Which of the lines below hold "Studenten"? Please return each one.

────────────────────────────────────────

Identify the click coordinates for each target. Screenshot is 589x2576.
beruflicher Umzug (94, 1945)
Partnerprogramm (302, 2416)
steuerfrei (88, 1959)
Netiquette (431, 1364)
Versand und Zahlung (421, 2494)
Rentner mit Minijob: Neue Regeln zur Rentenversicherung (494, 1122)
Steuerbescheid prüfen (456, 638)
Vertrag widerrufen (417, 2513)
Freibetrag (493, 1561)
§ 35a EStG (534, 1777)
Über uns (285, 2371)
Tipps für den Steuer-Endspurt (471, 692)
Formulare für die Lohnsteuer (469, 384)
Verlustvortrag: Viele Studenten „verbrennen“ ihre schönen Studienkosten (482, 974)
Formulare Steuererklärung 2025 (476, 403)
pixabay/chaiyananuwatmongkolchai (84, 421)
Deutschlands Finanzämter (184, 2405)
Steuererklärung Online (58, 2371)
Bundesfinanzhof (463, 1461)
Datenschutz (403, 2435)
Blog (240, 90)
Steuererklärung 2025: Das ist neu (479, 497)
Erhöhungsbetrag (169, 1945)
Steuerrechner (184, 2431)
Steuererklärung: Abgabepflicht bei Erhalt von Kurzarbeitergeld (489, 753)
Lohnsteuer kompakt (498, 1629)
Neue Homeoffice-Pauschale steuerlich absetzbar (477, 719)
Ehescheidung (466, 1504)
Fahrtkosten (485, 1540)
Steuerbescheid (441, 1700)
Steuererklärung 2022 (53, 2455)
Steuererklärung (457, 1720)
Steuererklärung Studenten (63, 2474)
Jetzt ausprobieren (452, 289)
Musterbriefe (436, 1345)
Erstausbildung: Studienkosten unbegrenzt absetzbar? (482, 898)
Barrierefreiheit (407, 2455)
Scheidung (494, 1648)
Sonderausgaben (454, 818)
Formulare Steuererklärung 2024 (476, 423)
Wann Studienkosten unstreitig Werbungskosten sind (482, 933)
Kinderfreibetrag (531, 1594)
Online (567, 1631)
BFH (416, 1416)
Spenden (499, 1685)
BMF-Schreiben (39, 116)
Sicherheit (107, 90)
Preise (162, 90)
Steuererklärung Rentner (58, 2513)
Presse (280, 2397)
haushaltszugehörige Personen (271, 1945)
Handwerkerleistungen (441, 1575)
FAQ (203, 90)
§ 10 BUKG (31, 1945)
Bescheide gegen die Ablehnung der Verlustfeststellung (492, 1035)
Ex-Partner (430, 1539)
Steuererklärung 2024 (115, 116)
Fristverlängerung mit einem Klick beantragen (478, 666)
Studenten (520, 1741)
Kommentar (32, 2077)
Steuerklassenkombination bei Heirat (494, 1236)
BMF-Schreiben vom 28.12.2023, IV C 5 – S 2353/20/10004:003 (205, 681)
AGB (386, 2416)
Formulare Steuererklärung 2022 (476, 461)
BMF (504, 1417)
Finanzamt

────────────────────────────────────────

TASK RESPONSE:
Verlustvortrag: Viele Studenten „verbrennen“ ihre schönen Studienkosten (482, 974)
Steuererklärung Studenten (63, 2474)
Studenten (520, 1741)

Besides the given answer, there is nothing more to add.